WHAT YOU NEED TO DO:
a) Rewrite the passage of the woolen mill tour that begins at the words "For our yarns" and stops after "200 pounds each.", replacing "burlap bags" with "jute sacks".
b) Translate this sentence from the woolen mill tour into Spanish: "Angora, silks and synthetics need not be scoured because they have virtually no oil on the fibers."

SELECTION:
***

Contact us if you would like to visit our mill. We enjoy showing off our mill and farm to visitors. If you can't visit in person to the mill, here is a brief tour of how the mill operates.
Fingerlakes Woolen Mill may not be the largest mill in the country but the manner
in which we make yarn and the equipment we use are no different than those used
in the largest mill you might know. We make yarn using the woolen system (as
opposed to worsted) and whether we are using wool from sheep, hair from angora
rabbits, silk, or synthetics, the process is nearly the same. I'll walk you
through the various steps and show you some pictures along the way.
For our yarns we purchase U.S. grease wool mostly from local
sources. Angora comes both from domestic and outside sources and silk comes to
us from China. We use a high grade of wool, meaning it is very fine, very
smooth, and has a very soft touch. If the shepherd and shearer have done their
job they have removed belly and leg wool, manure tags, and portions of the fleece
that may have excessive amounts of vegetable matter (usually the neck). The
wool normally comes to us in burlap bags weighing 150 to 200 pounds each.
Fibers to be processed can not contain all the natural oils
and greases produced by the animal. Sheep can produce a lot of grease and
fine-fibered breeds such as Merino and Rambouillet (the French type of Merino)
have more than others. Most of this has to be removed and the process is called
scouring. In our operation this washing is done either by us for small custom
work jobs and natural colored wool or, in the case of our own yarns, by an
outside firm that does commercial scouring. The wool goes through five vats of
hot water and detergent that progressively remove most water soluble oils and a
lot of other "junk." It is dried in an oven and then compressed in a
600 pound bale to be returned to the mill.
Angora, silks and synthetics need not be scoured because they have virtually
no oil on the fibers.
Once the wool is scoured it can be sent to a dye house that will
bale-dye the fibers to predetermined solid colors.
Picking and blending
From this point on all work is done in the mill. With
any one type of yarn we may be working with upwards of three colors of wool or
perhaps several different types of fibers. Two things must happen at this
point. The fibers must be opened, meaning that we must begin to separate the
fibers that hold together in little clumps and, two, we must blend the
different colors or different fibers evenly. In our operation this is a
continuous, although a two-stage process. Fibers and colors are layered in the
picker feedbox which then feeds them to the picker and from the picker the
fibers are blown into a large room for collection. Depending on the fibers
being spun, sometimes the different fibers must be picked first by themselves,
then blended with wool. Blending takes place in the feedbox, in the picker and
in the blow room as the fibers are homogenized by the blowing air. This process
may be repeated several times if necessary. Several things happen as the result
of picking - fibers are opened, fibers are blended and the picking loosens dirt
and vegetable matter in the wool which results in cleaner fibers (and yarn).
During the picking process a water soluble oil is sprayed on the fibers.
This gives the fibers a certain slipperiness that facilitates the remainder of
the yarn-making process and helps reduce static electricity during carding.
The picker pictured above is a three-foot-in-diameter cylinder with hundreds
of spikes that work against three smaller cylinders that also have hundreds of
spikes all doing their job of opening the fibers.
This is the most involved process in yarn making. The rule in
the mill is that if you card correctly you can spin. If not, then you have
The carder is actually a series of machines, linked together in-line, that
turn the picked fibers into pencil roving. Several things happen along the way.

***

EXTRACTED MATERIAL:
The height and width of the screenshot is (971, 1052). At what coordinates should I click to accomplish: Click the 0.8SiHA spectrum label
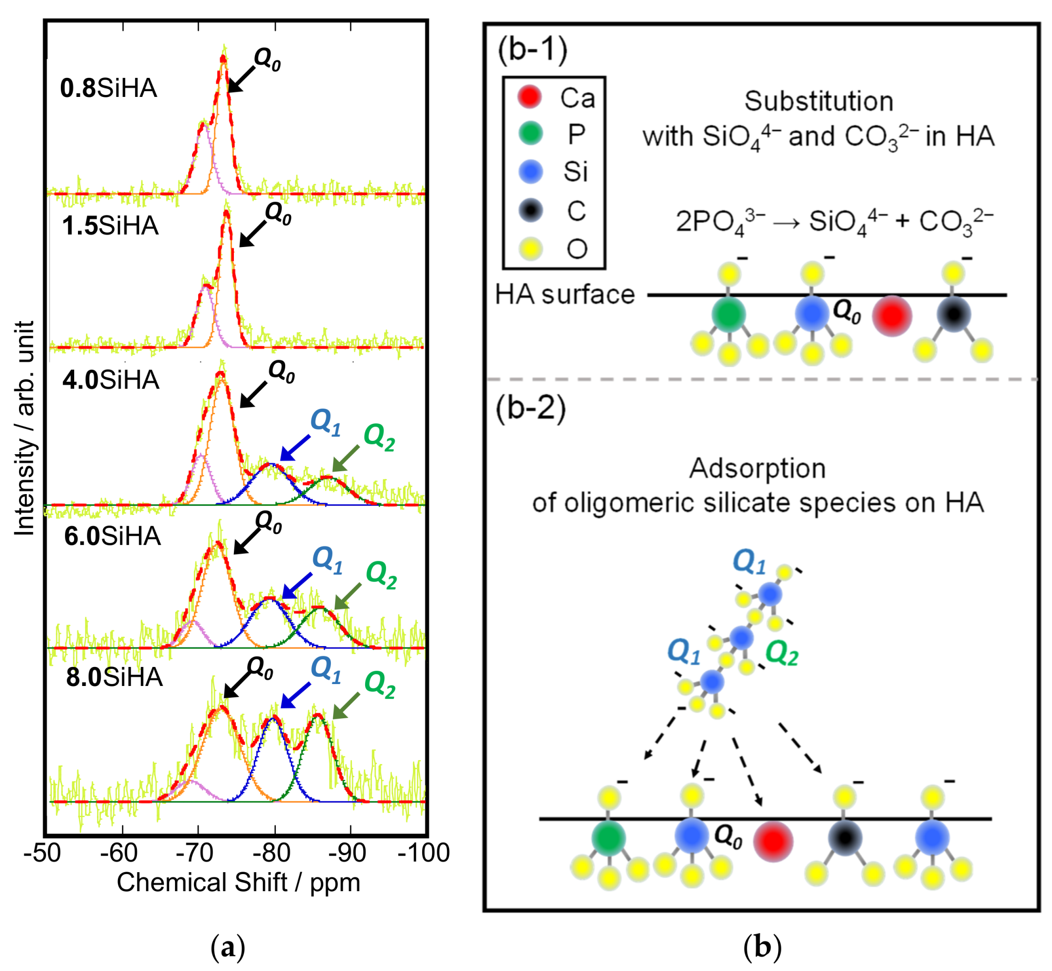point(108,88)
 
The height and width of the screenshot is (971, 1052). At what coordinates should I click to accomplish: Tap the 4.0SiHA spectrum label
point(110,380)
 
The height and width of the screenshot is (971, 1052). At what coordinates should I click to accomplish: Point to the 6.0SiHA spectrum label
point(113,536)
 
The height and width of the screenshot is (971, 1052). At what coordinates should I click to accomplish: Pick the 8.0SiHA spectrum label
point(114,677)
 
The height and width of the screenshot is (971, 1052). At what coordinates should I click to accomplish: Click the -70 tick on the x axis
point(198,852)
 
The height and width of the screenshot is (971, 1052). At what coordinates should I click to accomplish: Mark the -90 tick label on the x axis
point(349,852)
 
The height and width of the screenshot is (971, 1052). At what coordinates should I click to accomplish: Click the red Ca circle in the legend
point(530,97)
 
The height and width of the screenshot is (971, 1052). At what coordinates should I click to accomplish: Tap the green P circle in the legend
point(531,133)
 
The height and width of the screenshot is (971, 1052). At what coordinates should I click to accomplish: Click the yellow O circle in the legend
point(531,248)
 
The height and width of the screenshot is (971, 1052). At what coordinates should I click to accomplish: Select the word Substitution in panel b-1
point(819,101)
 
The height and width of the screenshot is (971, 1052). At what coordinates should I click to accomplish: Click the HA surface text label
point(565,294)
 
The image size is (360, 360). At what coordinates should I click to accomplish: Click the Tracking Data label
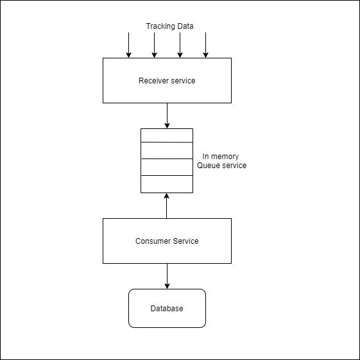coord(169,26)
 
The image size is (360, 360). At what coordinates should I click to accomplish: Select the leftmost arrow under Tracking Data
coord(128,45)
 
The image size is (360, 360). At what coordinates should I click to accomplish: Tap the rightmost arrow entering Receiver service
coord(205,45)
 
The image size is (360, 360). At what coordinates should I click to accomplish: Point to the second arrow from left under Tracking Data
coord(154,45)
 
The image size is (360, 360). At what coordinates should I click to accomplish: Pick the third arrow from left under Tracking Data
coord(180,45)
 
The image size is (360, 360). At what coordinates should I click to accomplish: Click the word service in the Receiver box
coord(183,81)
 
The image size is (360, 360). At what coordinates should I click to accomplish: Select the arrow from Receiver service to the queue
coord(167,116)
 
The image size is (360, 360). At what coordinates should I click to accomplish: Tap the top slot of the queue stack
coord(167,135)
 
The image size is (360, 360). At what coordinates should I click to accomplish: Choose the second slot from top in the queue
coord(167,151)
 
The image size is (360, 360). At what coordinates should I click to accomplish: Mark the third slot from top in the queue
coord(167,167)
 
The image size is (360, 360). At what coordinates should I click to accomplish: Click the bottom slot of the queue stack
coord(167,184)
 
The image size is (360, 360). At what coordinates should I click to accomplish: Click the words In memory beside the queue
coord(220,157)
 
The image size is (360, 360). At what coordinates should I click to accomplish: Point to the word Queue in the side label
coord(209,166)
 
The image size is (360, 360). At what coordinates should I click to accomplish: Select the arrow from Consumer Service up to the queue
coord(167,205)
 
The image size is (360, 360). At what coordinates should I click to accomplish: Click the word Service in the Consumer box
coord(185,241)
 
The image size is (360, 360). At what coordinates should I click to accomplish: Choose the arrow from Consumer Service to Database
coord(167,276)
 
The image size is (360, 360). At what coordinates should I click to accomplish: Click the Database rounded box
coord(167,309)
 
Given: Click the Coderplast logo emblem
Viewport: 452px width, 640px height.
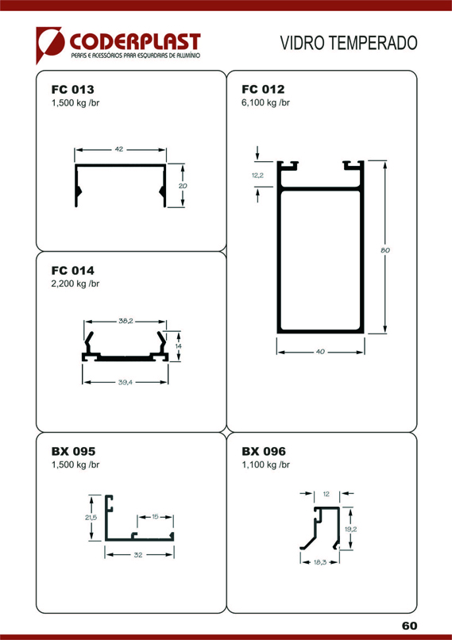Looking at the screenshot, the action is tap(50, 44).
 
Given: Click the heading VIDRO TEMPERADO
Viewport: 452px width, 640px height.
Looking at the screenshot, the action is tap(349, 43).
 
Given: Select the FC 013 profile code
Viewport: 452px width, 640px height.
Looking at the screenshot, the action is tap(72, 90).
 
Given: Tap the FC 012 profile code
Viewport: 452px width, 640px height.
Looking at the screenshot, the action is tap(263, 89).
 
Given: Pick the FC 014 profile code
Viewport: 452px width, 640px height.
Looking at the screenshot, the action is tap(72, 271).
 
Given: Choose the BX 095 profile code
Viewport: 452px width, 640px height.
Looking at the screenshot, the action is tap(74, 452).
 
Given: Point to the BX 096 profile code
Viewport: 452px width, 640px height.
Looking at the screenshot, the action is tap(264, 452).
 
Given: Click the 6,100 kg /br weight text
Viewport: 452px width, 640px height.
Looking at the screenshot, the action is tap(266, 102).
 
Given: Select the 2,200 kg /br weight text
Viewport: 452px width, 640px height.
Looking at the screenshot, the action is tap(75, 283).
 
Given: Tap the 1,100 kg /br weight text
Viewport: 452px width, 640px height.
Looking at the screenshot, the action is tap(266, 465).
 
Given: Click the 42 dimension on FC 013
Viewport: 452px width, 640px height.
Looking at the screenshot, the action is tap(119, 149).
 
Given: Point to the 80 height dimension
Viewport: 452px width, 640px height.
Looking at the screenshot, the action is tap(385, 251).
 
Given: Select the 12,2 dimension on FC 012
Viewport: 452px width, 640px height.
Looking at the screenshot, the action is tap(257, 175).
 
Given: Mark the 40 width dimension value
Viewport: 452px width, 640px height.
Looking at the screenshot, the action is tap(320, 352).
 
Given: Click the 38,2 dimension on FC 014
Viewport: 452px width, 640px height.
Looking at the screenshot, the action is tap(126, 322).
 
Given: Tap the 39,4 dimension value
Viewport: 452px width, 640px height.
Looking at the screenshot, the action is tap(126, 383).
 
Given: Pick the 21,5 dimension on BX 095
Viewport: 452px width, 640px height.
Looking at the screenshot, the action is tap(91, 518).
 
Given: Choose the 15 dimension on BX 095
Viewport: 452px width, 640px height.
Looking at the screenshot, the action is tap(155, 517).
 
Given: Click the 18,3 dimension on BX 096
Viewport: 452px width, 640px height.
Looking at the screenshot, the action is tap(320, 562).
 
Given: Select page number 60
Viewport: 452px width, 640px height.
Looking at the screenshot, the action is tap(409, 626).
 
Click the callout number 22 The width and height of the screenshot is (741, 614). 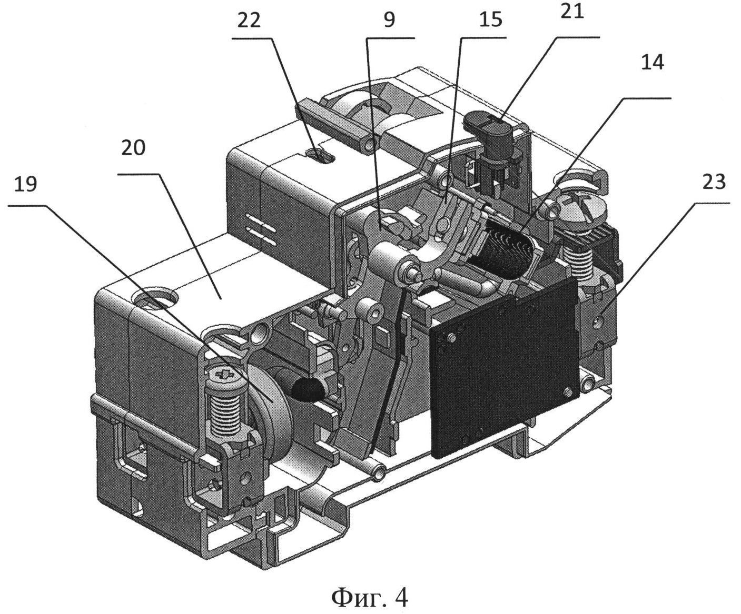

***

RESPONSES BY TASK:
a)
For our yarns we purchase U.S. grease wool mostly from local
sources. Angora comes both from domestic and outside sources and silk comes to
us from China. We use a high grade of wool, meaning it is very fine, very
smooth, and has a very soft touch. If the shepherd and shearer have done their
job they have removed belly and leg wool, manure tags, and portions of the fleece
that may have excessive amounts of vegetable matter (usually the neck). The
wool normally comes to us in jute sacks weighing 150 to 200 pounds each.

b) La angora, las sedas y las fibras sintéticas no necesitan desgrasarse porque prácticamente no tienen aceite en las fibras.